Tessiner Opfer-Organisation kritisiert Urteil im Priester-Prozess
Die Tessiner Vereinigung für Opfer sexueller Misshandlungen im kirchlichen Umfeld kritisiert das Urteil im Prozess gegen einen Priester.

Die Tessiner Vereinigung zur Unterstützung von Opfern sexueller Misshandlungen im religiösen Umfeld übt Kritik am Urteil im Prozess gegen einen Priester. Bei sexuellem Missbrauch gebe es keine «leichten» Taten, hielt die Vereinigung in einer Stellungnahme fest.

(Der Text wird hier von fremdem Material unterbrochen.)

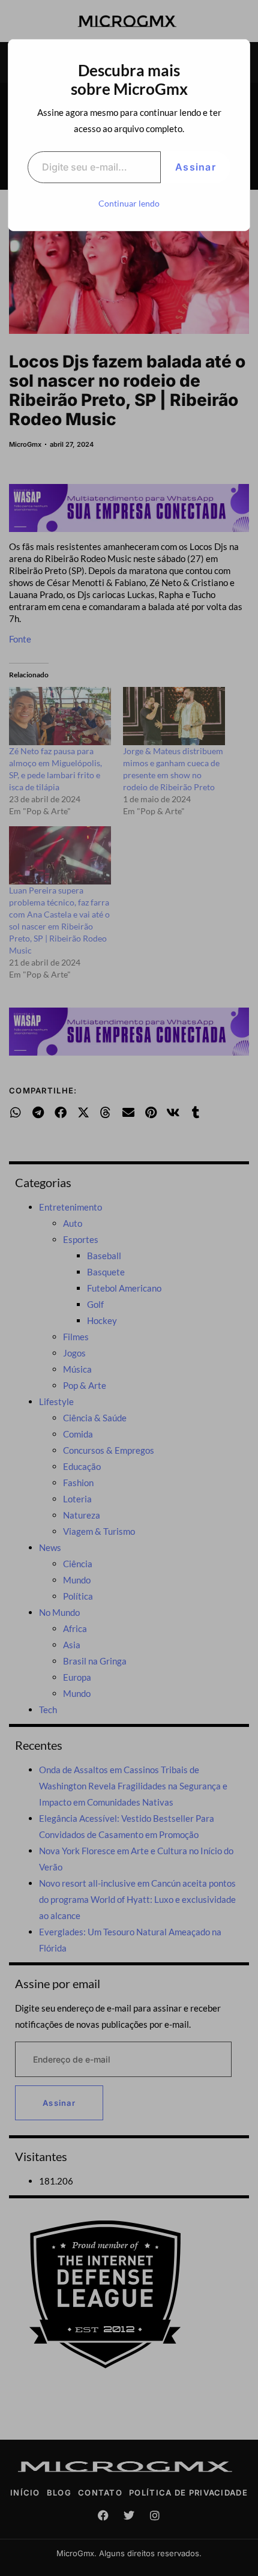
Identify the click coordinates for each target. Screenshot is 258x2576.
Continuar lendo (129, 203)
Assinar (195, 167)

«Jeder sexuelle Missbrauch an Minderjährigen oder an einer verletzlichen Person ist ein Missbrauch zu viel», schreibt die Vereinigung Gava (Gruppo di Ascolto per le Vittime in Ambito Religioso) in einer Stellungnahme.
Das Leid der Betroffenen hänge weder von quantitativen Faktoren (wie oft es geschehen ist) noch von qualitativen (welche Art von körperlichem Kontakt, an welchen Körperstellen) ab – und auch nicht davon, wie die Ermittlungen abliefen, schreibt die Vereinigung weiter. Für die Opfer gebe es weder Verjährung noch bedingte Strafen; es existiere nur die Möglichkeit, Hilfe zu suchen, um mit dem Geschehenen zu leben.
Kritik an Richteraussage im Priester-Prozess
Gava nimmt damit Bezug auf die Argumentation des vorsitzenden Richters im Prozess gegen einen Tessiner Priester vom vergangenen Donnerstag. Der Richter hatte argumentiert, dass bei den «meisten» der insgesamt neun Opfer der Priester die Genitalien nicht berührt habe. Nur in «wenigen Fällen» habe er diese zwischen den Beinen berührt.
Zudem hatte der Richter den Fall im Vergleich zu anderen, am Kantonsstrafgericht verhandelten Fällen, als «leicht» eingestuft. Die Forderung nach einer fünfeinhalbjährigen Freiheitsstrafe bezeichnete er als «völlig überzogen». Der Mann sei «kooperativ» gewesen und habe aufrichtige Reue gezeigt, so der Richter.